ThoughtLights

Thursday, December 17, 2009

Bad news on the doorstep

One of the perks of being done with grading is the ability to resume my role of moviewatcher, and last night's selection The Messenger is a marvelous, somber film with perfect pacing. While The Hurt Locker is sweeping up critics awards (and deservedly so), this makes something of a companion piece, viewing the current war with much-needed pathos and intelligence. The film follows two men, played by Ben Foster and Woody Harrelson, who are assigned the task of informing various people that their spouses, sons, and daughters have been killed. As you can expect, the film is pretty harrowing. The blows aren't softened, nor are they windows into deep thoughts; they simply spill out in raw emotion, and then we leave. These moments may make up the emotional core of the film, but they operate somewhat on the periphery. Actually, almost everything operates on the periphery of the story: a romance broken off, a romance begun with a widow played by the always superb Samantha Morton, and a subtly potent scene in which a welcome home party wanders irrevocably from joking into awkward silence, echoed later by a wedding toast that narrowly avoids disaster. Even the central relationship between Foster and Harrelson never feels like it commands attention. There are plenty of tears, and a rewarding number of laughs, but the film is governed by its silences, and that's I think its central achievement: a sound design that provides much of the drama that goes unspoken by the characters. In one scene, a father's Mozart and a daughter's rock and roll clash moments before the characters confront one another.

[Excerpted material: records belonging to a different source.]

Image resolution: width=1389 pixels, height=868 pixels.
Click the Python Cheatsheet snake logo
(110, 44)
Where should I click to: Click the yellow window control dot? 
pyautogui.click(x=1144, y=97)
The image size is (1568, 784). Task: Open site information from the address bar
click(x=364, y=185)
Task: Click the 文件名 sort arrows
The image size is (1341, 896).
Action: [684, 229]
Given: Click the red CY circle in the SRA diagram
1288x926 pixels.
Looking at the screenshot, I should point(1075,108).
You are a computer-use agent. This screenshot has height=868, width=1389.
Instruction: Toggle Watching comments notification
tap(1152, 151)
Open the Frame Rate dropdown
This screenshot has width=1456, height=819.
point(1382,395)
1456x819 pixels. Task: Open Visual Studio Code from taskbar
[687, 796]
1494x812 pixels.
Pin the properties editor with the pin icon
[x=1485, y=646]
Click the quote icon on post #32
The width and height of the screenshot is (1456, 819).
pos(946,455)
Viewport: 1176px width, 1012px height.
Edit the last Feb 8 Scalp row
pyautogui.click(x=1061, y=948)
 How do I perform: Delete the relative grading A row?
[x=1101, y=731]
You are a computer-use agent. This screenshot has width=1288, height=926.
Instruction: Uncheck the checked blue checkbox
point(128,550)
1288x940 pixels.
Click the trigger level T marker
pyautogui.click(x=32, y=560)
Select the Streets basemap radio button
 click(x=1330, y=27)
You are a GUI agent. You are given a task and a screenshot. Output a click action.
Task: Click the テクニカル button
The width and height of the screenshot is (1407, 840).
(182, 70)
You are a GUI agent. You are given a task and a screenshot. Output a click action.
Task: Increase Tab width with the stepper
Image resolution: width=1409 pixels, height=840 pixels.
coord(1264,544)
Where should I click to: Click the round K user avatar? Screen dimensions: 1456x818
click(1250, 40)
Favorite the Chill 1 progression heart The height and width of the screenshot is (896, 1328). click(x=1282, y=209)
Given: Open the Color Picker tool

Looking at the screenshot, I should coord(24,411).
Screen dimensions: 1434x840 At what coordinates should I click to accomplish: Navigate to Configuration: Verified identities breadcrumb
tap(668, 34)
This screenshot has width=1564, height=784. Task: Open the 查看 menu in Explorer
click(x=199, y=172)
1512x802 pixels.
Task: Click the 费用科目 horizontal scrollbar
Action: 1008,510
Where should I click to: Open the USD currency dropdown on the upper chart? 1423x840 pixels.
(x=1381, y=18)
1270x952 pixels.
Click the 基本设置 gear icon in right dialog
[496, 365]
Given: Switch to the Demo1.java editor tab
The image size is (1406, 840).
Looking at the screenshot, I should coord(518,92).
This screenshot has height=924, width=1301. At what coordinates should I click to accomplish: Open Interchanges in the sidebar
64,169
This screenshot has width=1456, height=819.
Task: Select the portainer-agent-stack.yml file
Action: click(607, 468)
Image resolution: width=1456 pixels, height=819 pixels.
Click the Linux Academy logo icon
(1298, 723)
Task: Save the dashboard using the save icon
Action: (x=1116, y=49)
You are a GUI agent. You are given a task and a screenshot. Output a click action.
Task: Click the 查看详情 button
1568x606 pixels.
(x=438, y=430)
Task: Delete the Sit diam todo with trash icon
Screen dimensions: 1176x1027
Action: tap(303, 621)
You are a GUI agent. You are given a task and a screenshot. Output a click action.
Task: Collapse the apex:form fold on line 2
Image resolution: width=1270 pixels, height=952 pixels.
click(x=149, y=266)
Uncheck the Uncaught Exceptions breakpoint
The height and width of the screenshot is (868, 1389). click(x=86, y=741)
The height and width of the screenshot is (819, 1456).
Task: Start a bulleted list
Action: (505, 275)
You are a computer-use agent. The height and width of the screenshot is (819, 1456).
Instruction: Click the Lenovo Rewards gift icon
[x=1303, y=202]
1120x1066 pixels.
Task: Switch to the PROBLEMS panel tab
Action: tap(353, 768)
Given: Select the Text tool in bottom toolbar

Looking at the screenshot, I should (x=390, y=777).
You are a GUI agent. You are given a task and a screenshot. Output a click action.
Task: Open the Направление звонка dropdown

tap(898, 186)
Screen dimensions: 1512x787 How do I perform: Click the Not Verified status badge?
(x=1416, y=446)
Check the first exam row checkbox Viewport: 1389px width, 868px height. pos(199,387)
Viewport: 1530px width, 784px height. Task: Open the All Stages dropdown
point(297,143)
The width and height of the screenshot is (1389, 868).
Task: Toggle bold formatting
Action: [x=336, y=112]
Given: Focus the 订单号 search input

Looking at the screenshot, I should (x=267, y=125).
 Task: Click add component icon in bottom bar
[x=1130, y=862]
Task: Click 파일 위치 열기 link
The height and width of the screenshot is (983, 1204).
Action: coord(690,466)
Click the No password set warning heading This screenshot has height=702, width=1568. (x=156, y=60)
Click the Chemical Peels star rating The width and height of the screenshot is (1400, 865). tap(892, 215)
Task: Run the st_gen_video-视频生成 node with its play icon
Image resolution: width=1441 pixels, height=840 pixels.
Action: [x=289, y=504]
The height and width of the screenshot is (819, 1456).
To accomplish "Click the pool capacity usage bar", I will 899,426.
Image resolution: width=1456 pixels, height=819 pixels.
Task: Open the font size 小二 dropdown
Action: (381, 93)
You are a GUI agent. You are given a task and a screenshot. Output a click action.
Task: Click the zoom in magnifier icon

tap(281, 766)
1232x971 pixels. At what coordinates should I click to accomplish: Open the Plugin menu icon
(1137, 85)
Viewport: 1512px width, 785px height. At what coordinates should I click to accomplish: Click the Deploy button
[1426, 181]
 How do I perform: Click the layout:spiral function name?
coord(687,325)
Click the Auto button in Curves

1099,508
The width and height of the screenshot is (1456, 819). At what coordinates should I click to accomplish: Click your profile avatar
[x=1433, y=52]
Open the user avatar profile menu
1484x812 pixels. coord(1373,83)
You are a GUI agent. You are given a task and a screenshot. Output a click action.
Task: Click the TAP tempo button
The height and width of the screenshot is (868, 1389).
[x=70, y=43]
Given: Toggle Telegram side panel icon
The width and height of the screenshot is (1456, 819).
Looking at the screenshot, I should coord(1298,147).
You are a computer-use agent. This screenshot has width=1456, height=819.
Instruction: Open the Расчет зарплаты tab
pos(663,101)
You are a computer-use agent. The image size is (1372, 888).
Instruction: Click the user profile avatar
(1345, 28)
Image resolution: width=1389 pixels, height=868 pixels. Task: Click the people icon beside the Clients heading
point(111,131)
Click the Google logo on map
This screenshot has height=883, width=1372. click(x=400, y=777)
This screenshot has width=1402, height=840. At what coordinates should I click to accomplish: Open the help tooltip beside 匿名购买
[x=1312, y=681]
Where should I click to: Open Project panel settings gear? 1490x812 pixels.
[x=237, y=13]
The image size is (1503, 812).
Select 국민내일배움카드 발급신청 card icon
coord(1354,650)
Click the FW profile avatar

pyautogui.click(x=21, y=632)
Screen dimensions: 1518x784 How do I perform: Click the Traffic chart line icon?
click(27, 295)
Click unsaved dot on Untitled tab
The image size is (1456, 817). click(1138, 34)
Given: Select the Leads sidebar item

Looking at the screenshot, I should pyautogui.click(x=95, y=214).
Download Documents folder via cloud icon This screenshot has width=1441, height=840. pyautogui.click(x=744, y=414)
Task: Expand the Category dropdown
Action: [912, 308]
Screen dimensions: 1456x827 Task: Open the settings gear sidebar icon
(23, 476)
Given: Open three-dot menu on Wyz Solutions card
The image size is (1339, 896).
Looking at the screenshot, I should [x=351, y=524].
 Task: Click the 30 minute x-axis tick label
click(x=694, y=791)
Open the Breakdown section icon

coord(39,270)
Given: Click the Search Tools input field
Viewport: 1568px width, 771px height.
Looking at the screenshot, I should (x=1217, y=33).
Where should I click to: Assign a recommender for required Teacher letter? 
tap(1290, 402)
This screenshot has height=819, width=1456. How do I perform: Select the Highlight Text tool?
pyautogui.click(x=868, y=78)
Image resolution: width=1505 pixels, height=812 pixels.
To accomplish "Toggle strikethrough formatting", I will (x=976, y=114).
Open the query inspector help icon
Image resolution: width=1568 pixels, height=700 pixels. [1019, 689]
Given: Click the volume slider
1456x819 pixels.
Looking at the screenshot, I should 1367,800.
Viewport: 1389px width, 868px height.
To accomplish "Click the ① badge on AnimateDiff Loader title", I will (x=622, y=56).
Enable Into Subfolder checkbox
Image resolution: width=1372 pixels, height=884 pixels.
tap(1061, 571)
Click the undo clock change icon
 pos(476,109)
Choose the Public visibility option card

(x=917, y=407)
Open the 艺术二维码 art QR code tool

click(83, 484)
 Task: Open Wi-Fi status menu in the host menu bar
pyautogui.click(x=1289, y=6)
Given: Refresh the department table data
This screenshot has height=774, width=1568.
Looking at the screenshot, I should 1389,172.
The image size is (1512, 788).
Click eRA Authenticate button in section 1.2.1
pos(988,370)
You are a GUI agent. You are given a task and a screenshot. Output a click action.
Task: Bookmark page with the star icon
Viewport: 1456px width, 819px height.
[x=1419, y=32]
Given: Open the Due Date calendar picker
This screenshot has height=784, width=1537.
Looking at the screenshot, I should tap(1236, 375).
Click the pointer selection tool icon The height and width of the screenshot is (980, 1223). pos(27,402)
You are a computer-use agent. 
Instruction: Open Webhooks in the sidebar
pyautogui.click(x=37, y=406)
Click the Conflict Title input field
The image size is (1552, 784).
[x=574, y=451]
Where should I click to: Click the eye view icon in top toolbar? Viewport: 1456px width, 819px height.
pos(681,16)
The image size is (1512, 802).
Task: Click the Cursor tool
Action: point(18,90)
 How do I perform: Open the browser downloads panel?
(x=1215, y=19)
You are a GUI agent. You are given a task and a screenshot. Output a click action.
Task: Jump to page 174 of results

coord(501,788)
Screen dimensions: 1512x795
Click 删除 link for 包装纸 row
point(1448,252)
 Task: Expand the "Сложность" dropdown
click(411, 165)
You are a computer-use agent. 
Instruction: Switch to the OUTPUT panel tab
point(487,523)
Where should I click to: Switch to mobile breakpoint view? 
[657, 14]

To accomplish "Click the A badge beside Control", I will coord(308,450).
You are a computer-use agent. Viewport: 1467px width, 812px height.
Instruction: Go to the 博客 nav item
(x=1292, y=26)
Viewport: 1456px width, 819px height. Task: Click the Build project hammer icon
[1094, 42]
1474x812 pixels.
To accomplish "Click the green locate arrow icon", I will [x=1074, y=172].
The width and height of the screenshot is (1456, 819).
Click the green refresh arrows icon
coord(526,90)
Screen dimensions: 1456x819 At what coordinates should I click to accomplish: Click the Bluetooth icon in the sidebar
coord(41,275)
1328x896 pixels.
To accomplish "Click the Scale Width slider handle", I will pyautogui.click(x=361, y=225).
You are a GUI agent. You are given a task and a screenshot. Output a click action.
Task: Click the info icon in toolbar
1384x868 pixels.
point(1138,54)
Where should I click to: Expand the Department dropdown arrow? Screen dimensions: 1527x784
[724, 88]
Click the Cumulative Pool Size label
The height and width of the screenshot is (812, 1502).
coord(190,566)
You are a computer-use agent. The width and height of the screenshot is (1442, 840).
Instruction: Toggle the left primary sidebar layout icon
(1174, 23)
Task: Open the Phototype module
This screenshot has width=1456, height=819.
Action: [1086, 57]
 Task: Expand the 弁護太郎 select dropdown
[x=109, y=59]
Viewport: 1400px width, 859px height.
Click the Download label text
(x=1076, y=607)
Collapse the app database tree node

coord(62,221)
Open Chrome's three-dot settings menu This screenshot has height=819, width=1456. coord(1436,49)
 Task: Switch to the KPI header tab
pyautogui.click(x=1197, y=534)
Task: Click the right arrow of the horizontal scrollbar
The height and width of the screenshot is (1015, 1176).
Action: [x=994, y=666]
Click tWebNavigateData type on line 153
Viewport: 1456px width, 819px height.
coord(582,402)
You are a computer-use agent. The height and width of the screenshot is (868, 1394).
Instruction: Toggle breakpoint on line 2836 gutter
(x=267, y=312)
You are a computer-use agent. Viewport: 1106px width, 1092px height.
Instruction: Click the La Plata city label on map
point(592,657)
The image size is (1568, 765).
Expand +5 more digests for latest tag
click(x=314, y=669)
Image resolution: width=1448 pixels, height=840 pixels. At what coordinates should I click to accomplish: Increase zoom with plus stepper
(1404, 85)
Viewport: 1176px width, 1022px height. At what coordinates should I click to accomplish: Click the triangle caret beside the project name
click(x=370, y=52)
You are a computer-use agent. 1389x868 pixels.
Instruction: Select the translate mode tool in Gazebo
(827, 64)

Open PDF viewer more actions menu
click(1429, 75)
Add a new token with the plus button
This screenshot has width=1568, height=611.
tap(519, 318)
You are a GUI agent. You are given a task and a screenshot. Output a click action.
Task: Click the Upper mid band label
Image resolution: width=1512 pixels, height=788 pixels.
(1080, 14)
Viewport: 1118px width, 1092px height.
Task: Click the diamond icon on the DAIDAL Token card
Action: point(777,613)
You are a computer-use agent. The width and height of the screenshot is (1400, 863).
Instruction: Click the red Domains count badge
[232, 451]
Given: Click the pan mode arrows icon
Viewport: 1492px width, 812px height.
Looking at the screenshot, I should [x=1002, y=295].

The film makes prominent use of noise: loud, aggressive rock music, a method of blocking out the silence, aggressively loud phones ringing and talk radio ad television advertisement hosts practically assaulting the listener, and elsewhere equally loud silences. It's the attention the film pays to the details, and by that I include the personal details nailed by the film's performances and richly warm timing, that makes it so deeply affecting and deeply believable. I can't recommend this one enough.